[TASK ITEM]
Whatever lies between the line with "Task: Click the 应用 apply button" and the end of the data, both included, must be copied exactly and without pictures.

START MATERIAL PROVIDED

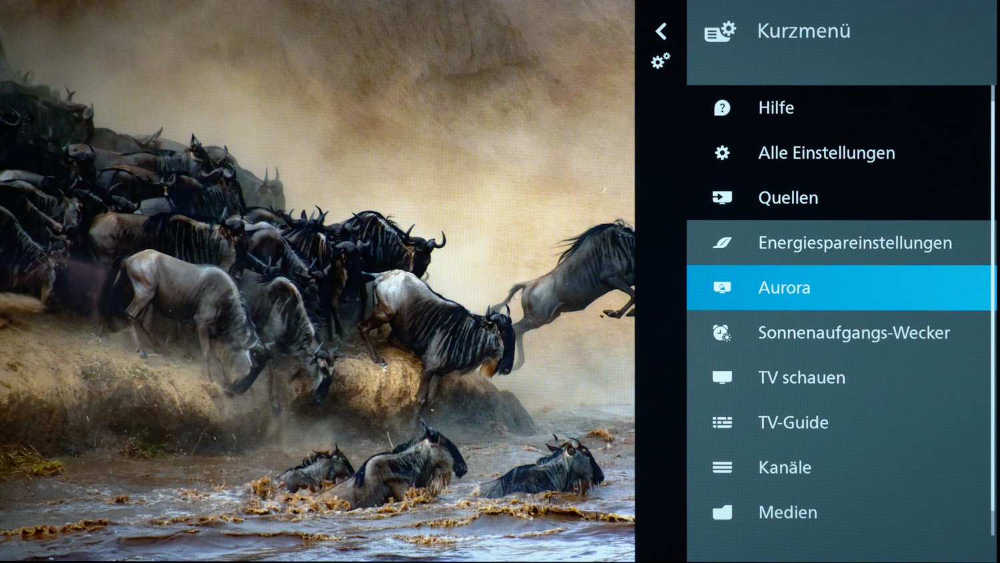Select the TV schauen label

(801, 378)
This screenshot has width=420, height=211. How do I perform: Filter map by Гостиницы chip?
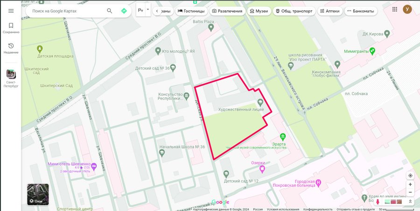coord(191,11)

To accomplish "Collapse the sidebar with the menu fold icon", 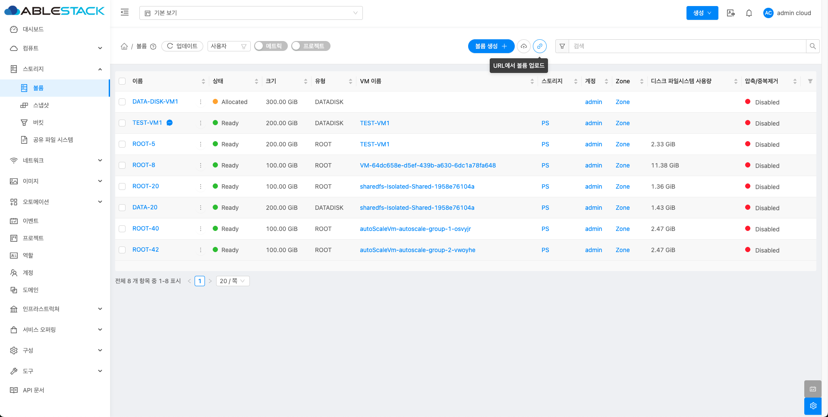I will pos(125,13).

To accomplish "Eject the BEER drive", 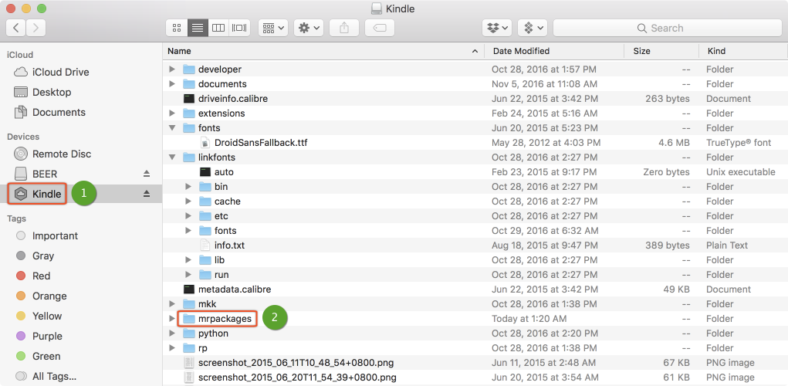I will [147, 174].
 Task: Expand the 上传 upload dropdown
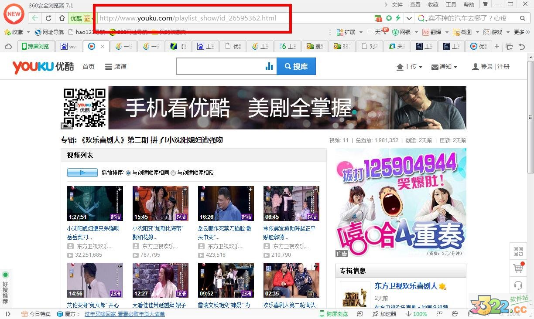click(x=409, y=67)
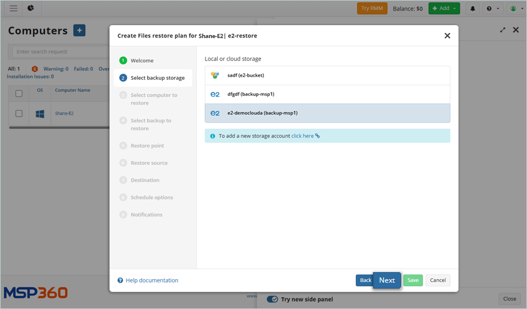
Task: Tick the select-all computers header checkbox
Action: 19,93
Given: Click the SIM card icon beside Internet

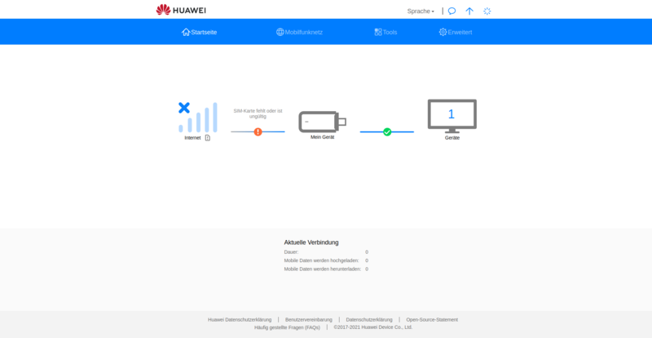Looking at the screenshot, I should click(x=208, y=138).
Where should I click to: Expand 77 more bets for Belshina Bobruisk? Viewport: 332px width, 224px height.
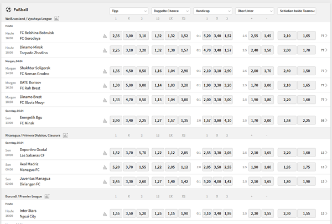click(x=324, y=36)
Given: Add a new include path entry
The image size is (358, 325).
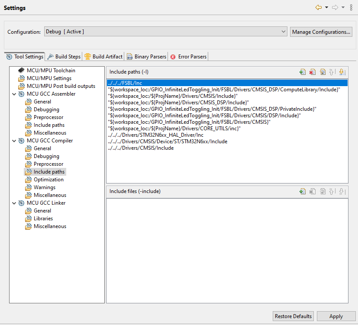Looking at the screenshot, I should (303, 72).
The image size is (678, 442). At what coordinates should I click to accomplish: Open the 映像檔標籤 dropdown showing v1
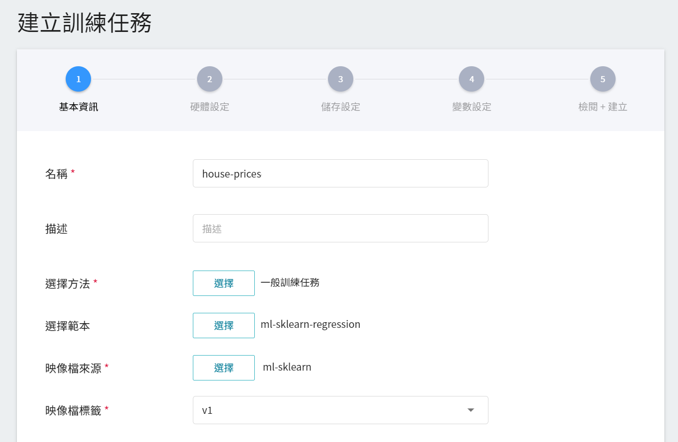coord(328,410)
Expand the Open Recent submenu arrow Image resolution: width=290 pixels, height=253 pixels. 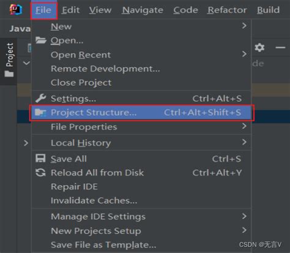(244, 54)
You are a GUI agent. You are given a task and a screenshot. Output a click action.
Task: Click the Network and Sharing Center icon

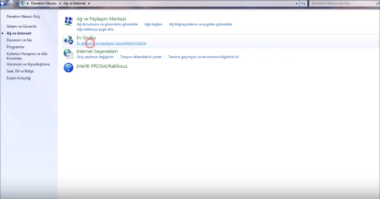click(68, 21)

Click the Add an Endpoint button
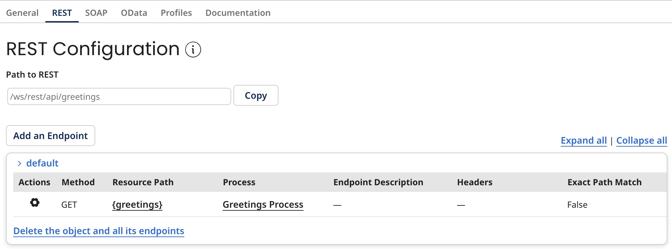point(50,135)
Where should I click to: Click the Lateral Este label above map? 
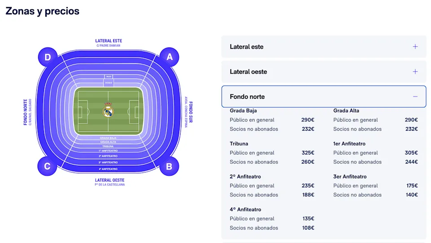[x=108, y=41]
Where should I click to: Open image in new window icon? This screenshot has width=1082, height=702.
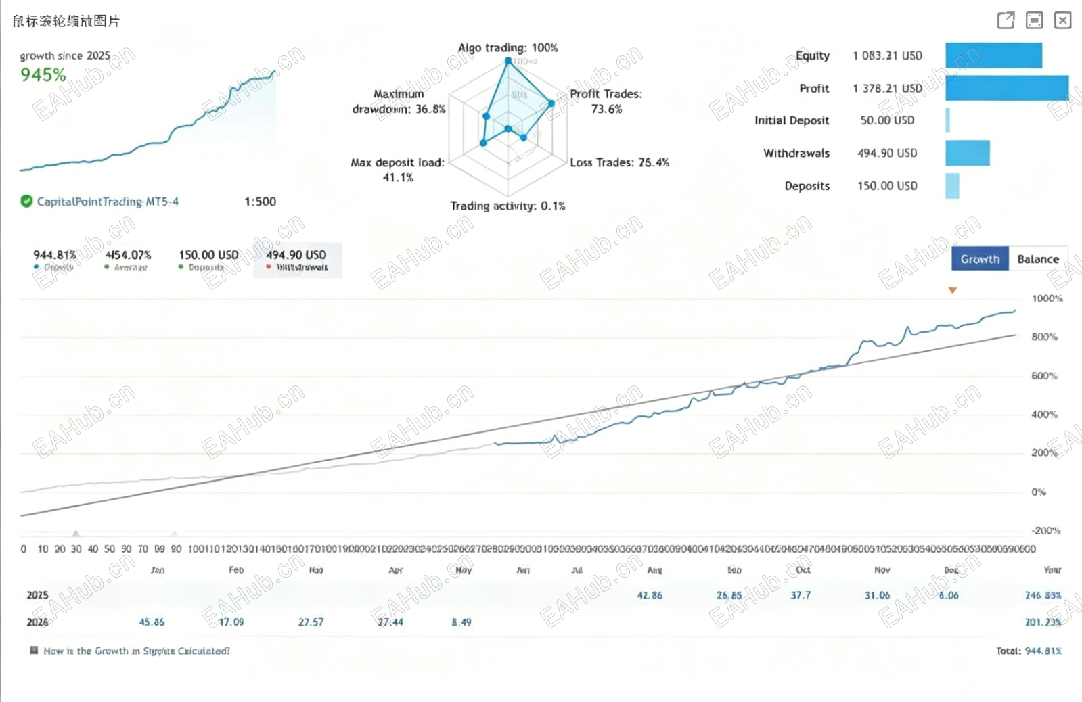tap(1006, 20)
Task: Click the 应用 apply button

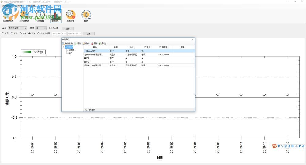Action: coord(88,34)
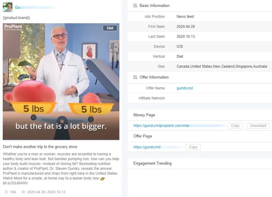
Task: Copy the Offer Page URL
Action: tap(193, 147)
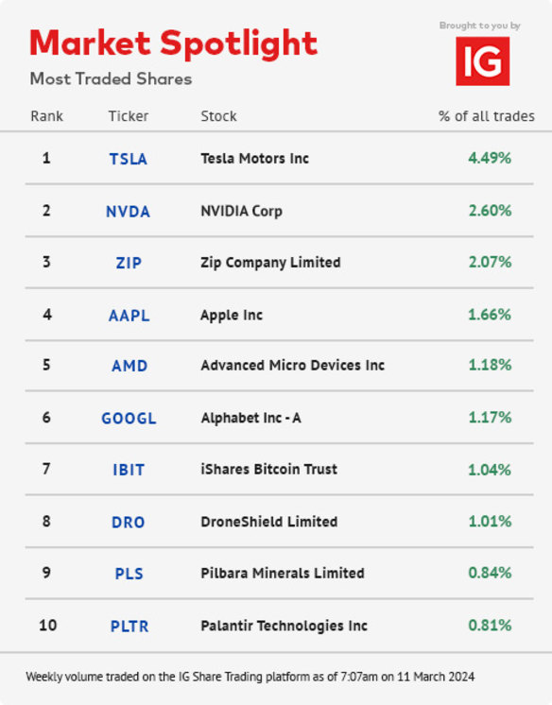The height and width of the screenshot is (705, 552).
Task: Open the AMD ticker
Action: point(129,366)
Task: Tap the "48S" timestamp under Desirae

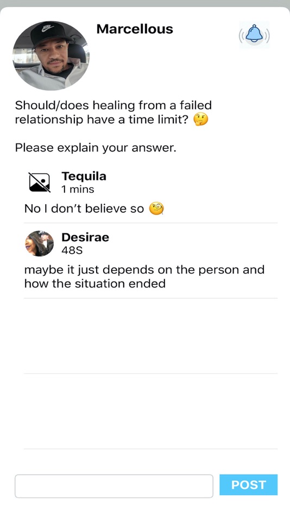Action: point(72,251)
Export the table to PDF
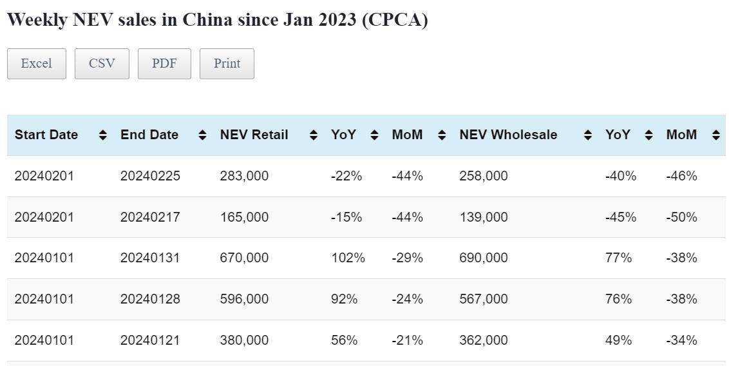 point(164,64)
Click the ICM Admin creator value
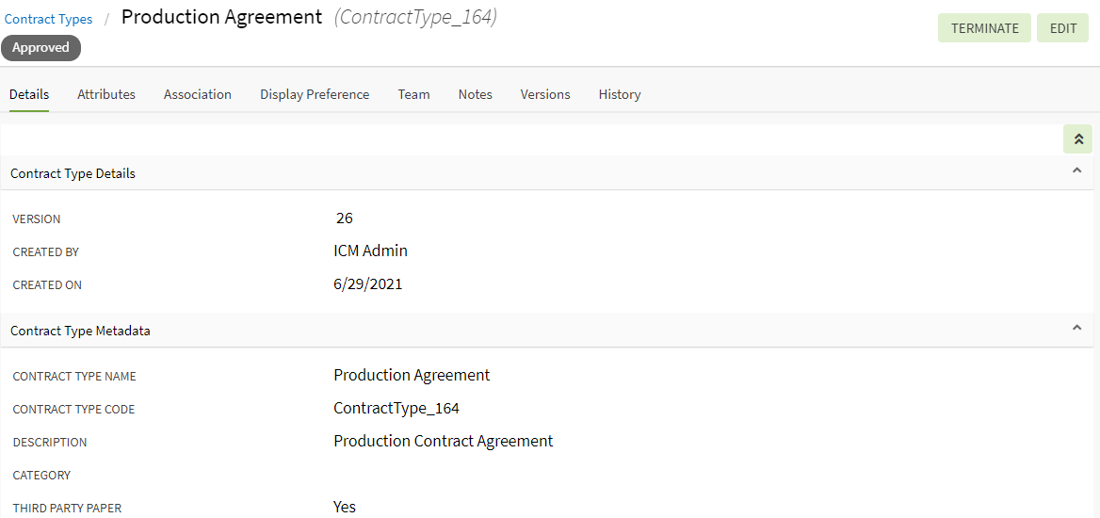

END MATERIAL PROVIDED

[ANSWER SPACE]
Task: Click the 应用 apply button

Action: coord(88,34)
Task: Copy the Offer Page URL
Action: tap(193, 147)
The height and width of the screenshot is (705, 552).
Task: Open the AMD ticker
Action: point(129,366)
Task: Tap the "48S" timestamp under Desirae

Action: point(72,251)
Export the table to PDF
 point(164,64)
Click the ICM Admin creator value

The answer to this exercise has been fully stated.